■ Problem details ■
Quote exactly, and only, the lines of the material below from the line with "The width and height of the screenshot is (332, 285)." through the line with "You are a computer-use agent. Image resolution: width=895".
═══ Input data
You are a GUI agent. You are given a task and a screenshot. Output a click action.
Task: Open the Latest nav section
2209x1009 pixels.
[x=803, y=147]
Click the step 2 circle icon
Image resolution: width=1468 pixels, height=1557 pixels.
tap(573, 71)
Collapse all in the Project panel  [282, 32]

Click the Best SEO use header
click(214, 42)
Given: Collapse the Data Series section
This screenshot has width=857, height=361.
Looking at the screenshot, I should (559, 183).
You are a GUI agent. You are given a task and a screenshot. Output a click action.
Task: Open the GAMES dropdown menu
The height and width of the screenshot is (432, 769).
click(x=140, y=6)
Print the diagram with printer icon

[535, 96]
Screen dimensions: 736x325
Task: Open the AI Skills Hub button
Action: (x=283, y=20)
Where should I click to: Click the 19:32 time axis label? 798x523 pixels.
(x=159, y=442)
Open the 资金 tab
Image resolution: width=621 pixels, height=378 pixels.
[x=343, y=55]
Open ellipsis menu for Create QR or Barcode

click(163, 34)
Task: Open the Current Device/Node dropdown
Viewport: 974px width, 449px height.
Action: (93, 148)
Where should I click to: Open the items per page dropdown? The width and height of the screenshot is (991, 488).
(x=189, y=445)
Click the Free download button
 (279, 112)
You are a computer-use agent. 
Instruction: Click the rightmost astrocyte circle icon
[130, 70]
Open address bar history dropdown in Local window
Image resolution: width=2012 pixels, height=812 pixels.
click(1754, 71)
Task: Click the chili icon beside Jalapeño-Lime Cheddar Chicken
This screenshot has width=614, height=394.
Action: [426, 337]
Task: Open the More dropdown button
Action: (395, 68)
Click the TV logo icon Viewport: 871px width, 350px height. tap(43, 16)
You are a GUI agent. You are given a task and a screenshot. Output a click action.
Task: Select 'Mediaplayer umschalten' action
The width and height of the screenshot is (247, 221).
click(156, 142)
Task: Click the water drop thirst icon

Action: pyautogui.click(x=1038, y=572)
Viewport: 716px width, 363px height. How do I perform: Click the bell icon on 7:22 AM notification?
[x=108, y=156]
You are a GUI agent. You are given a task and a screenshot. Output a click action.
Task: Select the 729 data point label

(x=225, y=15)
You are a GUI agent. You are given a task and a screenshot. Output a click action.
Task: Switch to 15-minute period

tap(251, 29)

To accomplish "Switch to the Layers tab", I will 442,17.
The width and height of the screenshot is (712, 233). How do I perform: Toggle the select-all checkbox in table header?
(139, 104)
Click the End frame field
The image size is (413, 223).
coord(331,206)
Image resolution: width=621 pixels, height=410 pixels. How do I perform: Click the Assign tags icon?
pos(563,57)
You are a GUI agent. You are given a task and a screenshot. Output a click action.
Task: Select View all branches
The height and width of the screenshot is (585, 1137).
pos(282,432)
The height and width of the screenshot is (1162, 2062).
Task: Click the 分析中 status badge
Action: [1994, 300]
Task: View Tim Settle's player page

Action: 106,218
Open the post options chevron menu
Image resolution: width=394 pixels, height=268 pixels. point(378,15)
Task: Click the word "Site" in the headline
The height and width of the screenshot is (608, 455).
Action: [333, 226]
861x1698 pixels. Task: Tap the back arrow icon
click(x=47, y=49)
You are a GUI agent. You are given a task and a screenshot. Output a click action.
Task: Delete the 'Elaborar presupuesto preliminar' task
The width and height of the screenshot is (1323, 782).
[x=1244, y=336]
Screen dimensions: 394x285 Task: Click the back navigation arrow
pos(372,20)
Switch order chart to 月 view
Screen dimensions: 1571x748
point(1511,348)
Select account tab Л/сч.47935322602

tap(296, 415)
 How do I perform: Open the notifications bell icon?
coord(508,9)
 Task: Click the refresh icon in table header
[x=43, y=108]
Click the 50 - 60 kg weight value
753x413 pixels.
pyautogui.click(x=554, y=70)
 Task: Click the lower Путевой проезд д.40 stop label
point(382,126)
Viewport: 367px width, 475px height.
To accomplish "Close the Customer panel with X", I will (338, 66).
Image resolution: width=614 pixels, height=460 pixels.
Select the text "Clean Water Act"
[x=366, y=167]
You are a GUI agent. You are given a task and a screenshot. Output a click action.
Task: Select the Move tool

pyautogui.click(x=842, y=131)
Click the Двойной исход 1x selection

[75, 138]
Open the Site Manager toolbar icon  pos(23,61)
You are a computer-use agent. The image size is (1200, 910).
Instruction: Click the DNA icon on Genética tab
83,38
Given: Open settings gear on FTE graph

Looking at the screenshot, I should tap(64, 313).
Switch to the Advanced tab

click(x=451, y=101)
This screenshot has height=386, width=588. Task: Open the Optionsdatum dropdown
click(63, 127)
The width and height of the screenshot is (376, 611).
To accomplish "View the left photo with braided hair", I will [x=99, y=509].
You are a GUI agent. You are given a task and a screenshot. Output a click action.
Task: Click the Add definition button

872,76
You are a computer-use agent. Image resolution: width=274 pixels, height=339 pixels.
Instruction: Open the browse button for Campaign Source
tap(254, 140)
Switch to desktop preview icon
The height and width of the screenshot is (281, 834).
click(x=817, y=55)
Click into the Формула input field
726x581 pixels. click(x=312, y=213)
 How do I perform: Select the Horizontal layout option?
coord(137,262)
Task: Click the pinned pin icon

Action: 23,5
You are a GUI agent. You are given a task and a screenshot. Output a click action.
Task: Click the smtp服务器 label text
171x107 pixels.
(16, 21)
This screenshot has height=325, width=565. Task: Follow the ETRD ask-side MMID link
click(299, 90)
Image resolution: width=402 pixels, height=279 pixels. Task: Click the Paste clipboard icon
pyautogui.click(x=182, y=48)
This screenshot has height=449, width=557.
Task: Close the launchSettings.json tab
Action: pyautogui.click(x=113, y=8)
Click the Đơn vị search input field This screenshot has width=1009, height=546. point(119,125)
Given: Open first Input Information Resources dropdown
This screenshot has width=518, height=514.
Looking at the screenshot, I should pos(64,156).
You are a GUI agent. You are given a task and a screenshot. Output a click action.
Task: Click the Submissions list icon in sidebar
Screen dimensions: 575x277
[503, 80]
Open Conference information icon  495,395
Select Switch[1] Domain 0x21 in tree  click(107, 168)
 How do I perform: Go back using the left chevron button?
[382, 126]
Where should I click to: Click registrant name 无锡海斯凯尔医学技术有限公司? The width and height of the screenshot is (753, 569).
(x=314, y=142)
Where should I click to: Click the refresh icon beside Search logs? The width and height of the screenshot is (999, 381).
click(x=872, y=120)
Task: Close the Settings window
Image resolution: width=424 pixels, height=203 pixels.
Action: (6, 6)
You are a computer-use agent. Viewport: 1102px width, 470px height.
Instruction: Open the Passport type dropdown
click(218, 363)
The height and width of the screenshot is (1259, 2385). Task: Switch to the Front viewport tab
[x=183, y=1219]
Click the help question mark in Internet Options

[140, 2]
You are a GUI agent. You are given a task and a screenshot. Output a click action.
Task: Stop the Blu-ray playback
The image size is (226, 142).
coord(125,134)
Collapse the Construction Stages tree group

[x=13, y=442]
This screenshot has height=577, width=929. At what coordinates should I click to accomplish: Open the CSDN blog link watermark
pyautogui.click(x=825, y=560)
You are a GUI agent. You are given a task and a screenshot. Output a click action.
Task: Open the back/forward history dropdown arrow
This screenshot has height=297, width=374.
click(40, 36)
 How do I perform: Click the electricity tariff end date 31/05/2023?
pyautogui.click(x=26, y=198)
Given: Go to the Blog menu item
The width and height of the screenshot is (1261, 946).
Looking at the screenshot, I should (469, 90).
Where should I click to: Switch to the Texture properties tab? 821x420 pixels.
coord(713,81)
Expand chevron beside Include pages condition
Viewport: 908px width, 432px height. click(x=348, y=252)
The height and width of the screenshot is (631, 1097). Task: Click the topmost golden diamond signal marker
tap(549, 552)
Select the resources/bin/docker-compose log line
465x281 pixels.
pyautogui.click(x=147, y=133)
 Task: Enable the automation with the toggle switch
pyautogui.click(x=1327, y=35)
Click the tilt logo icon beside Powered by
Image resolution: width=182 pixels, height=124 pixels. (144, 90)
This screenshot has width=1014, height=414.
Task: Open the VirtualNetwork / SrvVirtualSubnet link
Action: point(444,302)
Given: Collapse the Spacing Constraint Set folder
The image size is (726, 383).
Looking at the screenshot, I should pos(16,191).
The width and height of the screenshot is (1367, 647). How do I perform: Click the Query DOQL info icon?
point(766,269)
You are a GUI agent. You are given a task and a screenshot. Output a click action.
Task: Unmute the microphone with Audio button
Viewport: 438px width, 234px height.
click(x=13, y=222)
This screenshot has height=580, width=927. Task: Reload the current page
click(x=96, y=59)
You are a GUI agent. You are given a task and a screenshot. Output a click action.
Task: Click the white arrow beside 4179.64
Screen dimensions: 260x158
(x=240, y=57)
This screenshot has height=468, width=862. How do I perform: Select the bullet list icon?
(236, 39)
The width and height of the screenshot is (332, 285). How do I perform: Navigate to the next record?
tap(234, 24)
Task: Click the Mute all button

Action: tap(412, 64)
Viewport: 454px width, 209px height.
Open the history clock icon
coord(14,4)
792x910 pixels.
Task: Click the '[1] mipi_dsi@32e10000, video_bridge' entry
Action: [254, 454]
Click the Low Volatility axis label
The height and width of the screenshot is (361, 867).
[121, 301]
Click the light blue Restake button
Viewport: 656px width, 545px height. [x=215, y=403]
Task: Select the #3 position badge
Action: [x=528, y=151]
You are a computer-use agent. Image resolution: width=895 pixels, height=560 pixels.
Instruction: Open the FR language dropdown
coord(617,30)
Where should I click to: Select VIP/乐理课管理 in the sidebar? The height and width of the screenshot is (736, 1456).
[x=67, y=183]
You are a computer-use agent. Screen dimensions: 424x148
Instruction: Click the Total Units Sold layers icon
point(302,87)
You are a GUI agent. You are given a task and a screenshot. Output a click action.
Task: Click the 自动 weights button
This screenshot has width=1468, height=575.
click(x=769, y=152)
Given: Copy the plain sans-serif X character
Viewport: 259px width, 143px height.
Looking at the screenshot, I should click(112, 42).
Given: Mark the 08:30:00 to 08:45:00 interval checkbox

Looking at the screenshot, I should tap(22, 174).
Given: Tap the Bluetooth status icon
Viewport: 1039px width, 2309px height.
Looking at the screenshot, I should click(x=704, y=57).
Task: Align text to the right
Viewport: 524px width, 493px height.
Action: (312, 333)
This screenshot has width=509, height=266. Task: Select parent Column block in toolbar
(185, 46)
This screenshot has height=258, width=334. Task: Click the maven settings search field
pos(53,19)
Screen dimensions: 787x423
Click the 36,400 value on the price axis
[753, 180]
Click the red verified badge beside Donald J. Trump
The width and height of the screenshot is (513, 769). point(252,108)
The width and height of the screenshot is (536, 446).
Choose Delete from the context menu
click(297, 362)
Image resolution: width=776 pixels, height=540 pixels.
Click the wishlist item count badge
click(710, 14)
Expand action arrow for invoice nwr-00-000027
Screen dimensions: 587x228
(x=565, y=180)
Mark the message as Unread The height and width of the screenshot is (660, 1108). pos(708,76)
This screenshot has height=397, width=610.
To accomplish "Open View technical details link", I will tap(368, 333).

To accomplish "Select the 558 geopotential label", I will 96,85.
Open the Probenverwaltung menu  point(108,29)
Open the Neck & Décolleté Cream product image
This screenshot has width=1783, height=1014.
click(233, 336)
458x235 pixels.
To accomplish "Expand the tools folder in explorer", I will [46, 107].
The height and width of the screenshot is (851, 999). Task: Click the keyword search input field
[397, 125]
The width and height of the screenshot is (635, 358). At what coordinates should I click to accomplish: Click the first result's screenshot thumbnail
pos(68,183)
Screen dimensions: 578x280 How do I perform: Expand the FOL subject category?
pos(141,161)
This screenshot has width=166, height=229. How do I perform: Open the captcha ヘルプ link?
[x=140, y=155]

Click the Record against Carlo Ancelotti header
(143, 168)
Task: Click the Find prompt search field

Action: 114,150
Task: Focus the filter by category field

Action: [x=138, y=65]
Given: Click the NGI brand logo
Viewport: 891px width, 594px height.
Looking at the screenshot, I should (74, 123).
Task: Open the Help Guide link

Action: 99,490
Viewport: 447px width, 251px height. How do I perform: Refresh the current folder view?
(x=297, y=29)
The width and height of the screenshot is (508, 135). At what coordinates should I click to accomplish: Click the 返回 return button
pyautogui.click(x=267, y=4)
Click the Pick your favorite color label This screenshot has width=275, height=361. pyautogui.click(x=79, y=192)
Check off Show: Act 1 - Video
══════
■ Task answer ■
The width and height of the screenshot is (332, 285). How do I perform: Navigate to the next record?
tap(234, 24)
Task: Click the Mute all button

Action: tap(412, 64)
Viewport: 454px width, 209px height.
Open the history clock icon
coord(14,4)
792x910 pixels.
Task: Click the '[1] mipi_dsi@32e10000, video_bridge' entry
Action: [254, 454]
Click the Low Volatility axis label
The height and width of the screenshot is (361, 867).
[121, 301]
Click the light blue Restake button
Viewport: 656px width, 545px height. [x=215, y=403]
Task: Select the #3 position badge
Action: [x=528, y=151]
You are a computer-use agent. Image resolution: width=895 pixels, height=560 pixels.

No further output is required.